Texto fornecido:
Em Merseyside ele era um dos muitos com obsessão dupla. “Futebol e política estava em todos os lugares naquele tempo”, ele disse. Em todo pub havia um expert que poderia solucionar o problema das finanças da cidade e outros que podiam deixar os clubes de futebol em forma.” O axioma falacioso de Shankly de que o esporte era uma questão mais importante do que questões de vida ou morte. Não é, mas certamente superou a política.

“Nós estávamos tendo imensas batalhas pela aprovação do orçamento e Londres estava ameaçando suspender a Câmara Municipal e mandar um interventor, e a imprensa estava gritando por sangue”, Hatton continuou. “Então nós tínhamos uma crise real. A questão era: quem deveria vir na frente no desfile de ônibus aberto?”

“Nós pensamos que os vencedores poderiam ir no ônibus da frente e os perdedores viriam atrás. Então Howard Kendall disse para mim: “Se vocês pensam que vamos ficar atrás destes vermelhos bastardos se perdermos, vão se foder!” Ele não estava arredando o pé um centímetro sequer!”

4. Os times de Merseyside posando juntos para a foto da competição em Wembley (Getty Images)

“Então agora nós tínhamos que convencer os torcedores do Liverpool na Câmara a usar sua influência em Anfield para eles não transformarem este exagero num sério incidente diplomático. Em meio à batalha pelo orçamento com a sua enorme turbulência econômica, o item mais importante da agenda era o futebol. Você não iria querer subestimar o poder do jogo.”

Uma olhada aos arredores da cidade confirmava o ponto de vista de Hatton. Casas em todos os lugares decoradas com bandeiras vermelhas ou azuis. Famílias divididas, e havia muitas, que tinham ambas bandeiras.

Uma recepção em Town Hall para celebrar a ocasião resumiu a situação. Hugh Dalton, o presidente da Câmara de Vereadores, disse: “Estamos enfrentando muitas dificuldades, especialmente sobre o desemprego; então é um grande prazer ser capaz de prestar um tributo ao prestígio e a honra que os nossos clubes nos trouxeram”. Um compromisso foi alcançado. Os times deveriam se misturar nos ônibus de regresso.

Tarefas a realizar:
[1] Segundo o texto sobre Merseyside, que cargo ocupava Hugh Dalton?
[2] Reproduza todo o trecho do texto sobre Merseyside que vai desde "Uma olhada aos" até "tinham ambas bandeiras.", substituindo "bandeiras" por "flâmulas".
[3] Resuma de forma mais breve o parágrafo do texto sobre Merseyside que começa com "Uma recepção em Town Hall", mantendo seus fatos principais.

Dados coletados:
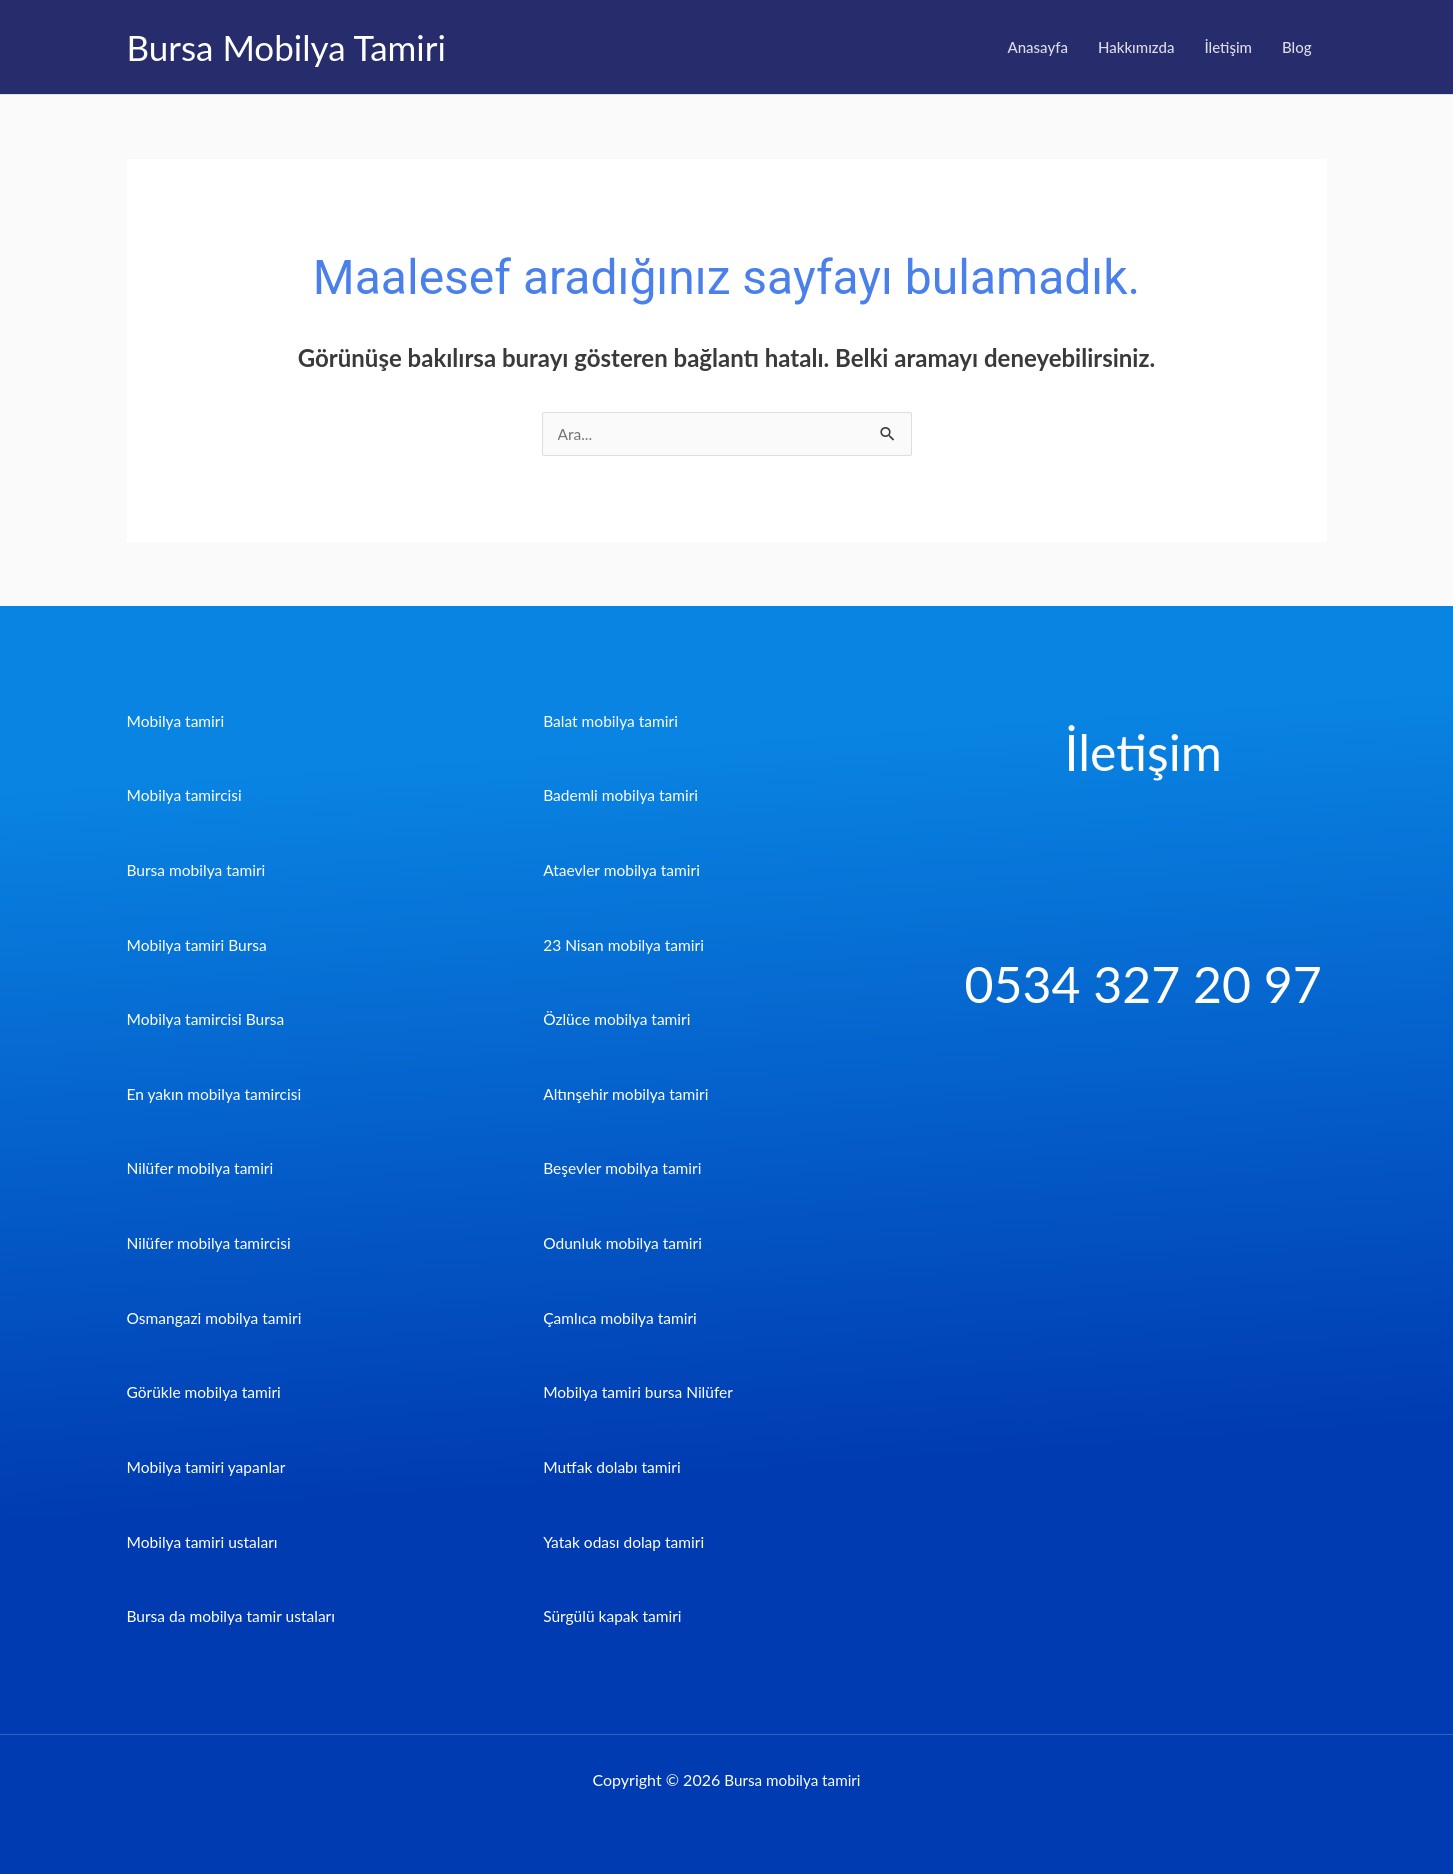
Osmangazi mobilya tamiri (217, 1317)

Respostas das tarefas:
[1] Era o presidente da Câmara de Vereadores.

[2]
Uma olhada aos arredores da cidade confirmava o ponto de vista de Hatton. Casas em todos os lugares decoradas com flâmulas vermelhas ou azuis. Famílias divididas, e havia muitas, que tinham ambas flâmulas.

[3] Em uma recepção em Town Hall, Hugh Dalton, presidente da Câmara de Vereadores, mencionou as muitas dificuldades enfrentadas, sobretudo o desemprego, e prestou tributo ao prestígio e à honra trazidos pelos clubes. Chegou-se a um compromisso: os times se misturariam nos ônibus de regresso.